Counter-trend strategies could work great if you know if you’re going to have a trading range market, but they could lose an unlimited amount of money if you have a trending market. I remember one time someone came to me with one of these systems that someone was trying to sell him them. It was a chart of the Eurodollar market, which showed all the buy signals lower than the sell signals. I took one quick glance at the chart and noticed one very obvious thing -- it was a broad trading range. I asked him to go back and have the vendor run the strategy on a market that had a strong trend. I never heard back from him again.
One major difficulty in trading counter-trend strategies by themselves is that there’s an intrinsic contradiction between counter-trend systems and money management. Think about it… you’re going to sell a market because it goes up too much or some indicator is oversold. So you go short. Then the market goes up more, the indicator becomes more oversold. What are you going to do? Go short more? However, you say to yourself, “I’m smarter than that… I can’t do that because if I do, that then I’ll lose an unlimited amount of money and it violates all my money management rules…I’m going to put a stop in”. Okay, fine. If you do that, when the market is oversold you go short and if it goes more oversold, you get out—that fights the strategy.
Janette: Now, focusing on the technical aspects, what benefits do you see in having a mechanical trading strategy?
Jack: Well, the tremendous advantage is a lot less wear and tear on your psyche. I’ve been in both places as a human trader and a strategy trader and I will tell you it’s a lot more comfortable being a purely systematic trader. You don’t have to worry about the market going violently against you. If you have a purely systematic approach, the strategy will get you out. But most importantly, you don’t agonize over the decision-making. Do I get out now? Should I give it another day or two? Should I add? The system will take care of all the decisions. By definition, as a strategy trader, you shouldn’t try to second guess or anticipate the system signals. So, there’s a lot less emotional wear and tear with a systematic approach. I find it much more comfortable to trade that way.
This brings up another point—what’s right for me is right for me and may be right for some other people, but it certainly is not right for everyone. Each person must find an approach that is personally comfortable. You need to trade an approach that fits your personality. For example, I’m analytical and I don’t enjoy making emotional decisions or being a gunslinger. For me, trading automated is far more comfortable than trying to trade while making decisions on when to pull the trigger. However, you can give a really good trading strategy to somebody whose personality is not in tune with it, and I guarantee you it will not work.
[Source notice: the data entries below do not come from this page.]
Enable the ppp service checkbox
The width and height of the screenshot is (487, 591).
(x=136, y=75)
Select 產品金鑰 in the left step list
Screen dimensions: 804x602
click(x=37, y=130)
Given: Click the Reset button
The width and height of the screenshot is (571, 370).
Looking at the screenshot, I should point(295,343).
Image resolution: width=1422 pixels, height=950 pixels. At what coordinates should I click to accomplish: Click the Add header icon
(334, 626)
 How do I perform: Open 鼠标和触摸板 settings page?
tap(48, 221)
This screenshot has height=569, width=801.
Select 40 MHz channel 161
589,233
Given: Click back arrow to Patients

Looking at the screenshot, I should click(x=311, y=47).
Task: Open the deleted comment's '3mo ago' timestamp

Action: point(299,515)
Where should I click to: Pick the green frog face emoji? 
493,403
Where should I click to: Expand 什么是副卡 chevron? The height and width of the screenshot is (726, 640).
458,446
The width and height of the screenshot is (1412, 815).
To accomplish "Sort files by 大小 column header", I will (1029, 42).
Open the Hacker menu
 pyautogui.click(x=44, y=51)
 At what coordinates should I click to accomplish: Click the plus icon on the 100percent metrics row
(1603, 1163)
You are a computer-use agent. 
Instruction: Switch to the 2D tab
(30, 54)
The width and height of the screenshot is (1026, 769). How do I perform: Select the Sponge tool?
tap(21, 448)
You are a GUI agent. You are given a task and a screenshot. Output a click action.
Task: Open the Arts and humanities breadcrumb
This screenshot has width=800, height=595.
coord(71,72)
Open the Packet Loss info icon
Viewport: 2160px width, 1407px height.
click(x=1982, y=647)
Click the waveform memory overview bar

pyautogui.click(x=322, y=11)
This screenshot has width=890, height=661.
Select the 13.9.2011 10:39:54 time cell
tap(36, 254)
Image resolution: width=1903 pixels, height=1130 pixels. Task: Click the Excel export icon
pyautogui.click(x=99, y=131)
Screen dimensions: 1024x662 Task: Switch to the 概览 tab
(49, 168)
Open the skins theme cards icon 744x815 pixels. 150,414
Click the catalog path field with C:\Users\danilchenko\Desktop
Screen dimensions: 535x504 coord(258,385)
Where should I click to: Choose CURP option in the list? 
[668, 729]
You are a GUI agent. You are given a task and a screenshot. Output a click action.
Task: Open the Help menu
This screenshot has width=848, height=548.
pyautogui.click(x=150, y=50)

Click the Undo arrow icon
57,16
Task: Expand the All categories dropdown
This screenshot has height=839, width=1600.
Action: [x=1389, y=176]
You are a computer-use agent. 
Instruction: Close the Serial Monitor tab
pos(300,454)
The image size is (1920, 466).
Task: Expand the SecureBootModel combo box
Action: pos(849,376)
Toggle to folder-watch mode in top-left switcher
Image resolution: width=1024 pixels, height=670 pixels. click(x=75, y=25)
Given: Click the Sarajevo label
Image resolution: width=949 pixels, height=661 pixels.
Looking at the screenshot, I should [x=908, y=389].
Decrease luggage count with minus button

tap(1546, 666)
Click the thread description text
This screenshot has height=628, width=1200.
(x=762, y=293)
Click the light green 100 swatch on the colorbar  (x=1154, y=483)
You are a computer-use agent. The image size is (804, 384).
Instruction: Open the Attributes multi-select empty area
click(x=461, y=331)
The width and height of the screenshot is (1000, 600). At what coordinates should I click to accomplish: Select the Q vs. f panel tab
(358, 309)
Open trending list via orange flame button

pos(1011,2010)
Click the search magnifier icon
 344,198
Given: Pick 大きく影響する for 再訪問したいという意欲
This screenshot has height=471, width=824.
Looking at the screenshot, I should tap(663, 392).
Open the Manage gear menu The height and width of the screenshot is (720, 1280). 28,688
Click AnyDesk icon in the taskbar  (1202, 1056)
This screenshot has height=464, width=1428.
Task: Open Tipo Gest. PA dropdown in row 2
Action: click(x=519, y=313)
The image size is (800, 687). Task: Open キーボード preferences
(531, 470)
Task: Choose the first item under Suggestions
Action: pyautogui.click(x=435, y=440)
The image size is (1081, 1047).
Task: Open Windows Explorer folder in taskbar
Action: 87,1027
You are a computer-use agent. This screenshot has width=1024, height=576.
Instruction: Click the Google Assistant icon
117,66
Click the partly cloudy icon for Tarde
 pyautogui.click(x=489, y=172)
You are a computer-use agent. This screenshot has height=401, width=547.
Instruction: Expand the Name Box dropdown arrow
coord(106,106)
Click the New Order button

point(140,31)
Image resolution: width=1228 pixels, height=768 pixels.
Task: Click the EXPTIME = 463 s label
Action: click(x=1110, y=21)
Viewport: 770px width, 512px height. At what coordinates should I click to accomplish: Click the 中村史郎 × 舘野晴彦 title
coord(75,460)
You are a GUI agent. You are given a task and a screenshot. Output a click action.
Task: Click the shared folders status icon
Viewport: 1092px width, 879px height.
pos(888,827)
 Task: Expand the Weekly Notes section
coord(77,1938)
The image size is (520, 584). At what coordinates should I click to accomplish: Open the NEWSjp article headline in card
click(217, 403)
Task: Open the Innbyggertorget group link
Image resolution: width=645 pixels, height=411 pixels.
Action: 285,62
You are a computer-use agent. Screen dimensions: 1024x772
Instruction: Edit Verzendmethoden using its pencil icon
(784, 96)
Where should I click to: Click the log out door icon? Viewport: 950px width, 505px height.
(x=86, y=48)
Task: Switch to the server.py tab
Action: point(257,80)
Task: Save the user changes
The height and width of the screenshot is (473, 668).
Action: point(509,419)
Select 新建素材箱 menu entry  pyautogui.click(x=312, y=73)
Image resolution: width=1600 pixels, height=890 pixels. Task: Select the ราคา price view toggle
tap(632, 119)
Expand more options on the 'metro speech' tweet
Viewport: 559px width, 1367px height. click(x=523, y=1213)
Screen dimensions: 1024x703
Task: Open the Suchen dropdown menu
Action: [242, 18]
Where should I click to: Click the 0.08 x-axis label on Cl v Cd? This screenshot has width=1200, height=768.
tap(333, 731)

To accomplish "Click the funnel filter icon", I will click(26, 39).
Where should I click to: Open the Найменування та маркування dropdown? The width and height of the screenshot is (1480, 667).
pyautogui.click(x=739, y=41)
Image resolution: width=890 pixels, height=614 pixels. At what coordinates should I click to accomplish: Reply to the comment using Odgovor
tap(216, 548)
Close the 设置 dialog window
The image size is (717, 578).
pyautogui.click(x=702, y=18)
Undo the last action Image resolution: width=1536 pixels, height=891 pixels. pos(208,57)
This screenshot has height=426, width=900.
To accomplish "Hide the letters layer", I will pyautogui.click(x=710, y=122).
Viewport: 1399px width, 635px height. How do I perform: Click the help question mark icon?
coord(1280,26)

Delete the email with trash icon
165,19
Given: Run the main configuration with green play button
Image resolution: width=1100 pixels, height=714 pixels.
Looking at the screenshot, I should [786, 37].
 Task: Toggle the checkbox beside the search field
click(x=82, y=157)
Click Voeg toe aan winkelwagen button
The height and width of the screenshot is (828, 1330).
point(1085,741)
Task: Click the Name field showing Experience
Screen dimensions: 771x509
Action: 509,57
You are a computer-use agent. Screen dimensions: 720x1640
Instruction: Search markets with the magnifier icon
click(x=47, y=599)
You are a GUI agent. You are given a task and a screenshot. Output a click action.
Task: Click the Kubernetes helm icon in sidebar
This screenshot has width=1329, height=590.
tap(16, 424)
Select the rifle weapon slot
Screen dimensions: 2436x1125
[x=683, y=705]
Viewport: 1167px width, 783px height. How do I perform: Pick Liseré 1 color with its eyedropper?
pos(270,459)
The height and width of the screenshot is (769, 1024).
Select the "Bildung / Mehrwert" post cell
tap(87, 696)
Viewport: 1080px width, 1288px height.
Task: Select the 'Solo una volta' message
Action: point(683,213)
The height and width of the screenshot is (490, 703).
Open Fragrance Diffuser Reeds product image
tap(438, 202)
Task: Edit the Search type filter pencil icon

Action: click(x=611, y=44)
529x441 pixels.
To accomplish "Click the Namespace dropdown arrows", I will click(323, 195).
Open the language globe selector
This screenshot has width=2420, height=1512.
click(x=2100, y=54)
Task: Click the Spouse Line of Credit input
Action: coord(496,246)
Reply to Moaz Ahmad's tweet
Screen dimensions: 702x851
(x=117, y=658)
Janette: For those traders who are just starting out to develop a strategy, what essential factors do you think they should consider?
Jack: In one of my books, I use the line “There are a million ways to make money in the markets. The irony is that they’re all very difficult to find”. The emphasis is that there are a million ways to do it. That means everybody has got to find his or her own path. I think anybody who says, “You really have to use daily and weekly charts and everything shorter term is just a waste of time,” is just talking nonsense. As is, the person who says, “Daily and weekly charts are much too long. Markets act much too quickly. You really should use tick charts.” They’re both wrong. There is no “have to”. You can come up with perfectly good methodologies using any time frame or using no charts at all. It comes down to what you naturally gravitate toward.
I believe that the main value of most popular methodologies, such as Gann, Elliott Wave, Candlesticks, etc., is that for some people they are a really comfortable way to look at the markets. For some people, using Elliott Wave interpretation of market action fits the way they think—it works for them. But is it really Elliott Wave or is it because that person has some facility to interpret Elliott Wave and that’s why he’s successful? To me, these methodologies are just another way of looking at the markets and what’s the best fit for that person. It’s like wearing glasses… one person’s prescription is not going to work for another person, but that doesn’t mean that one prescription is better than the other. It just means that one is right for one person, and if each person gets the right prescription, they can see much better.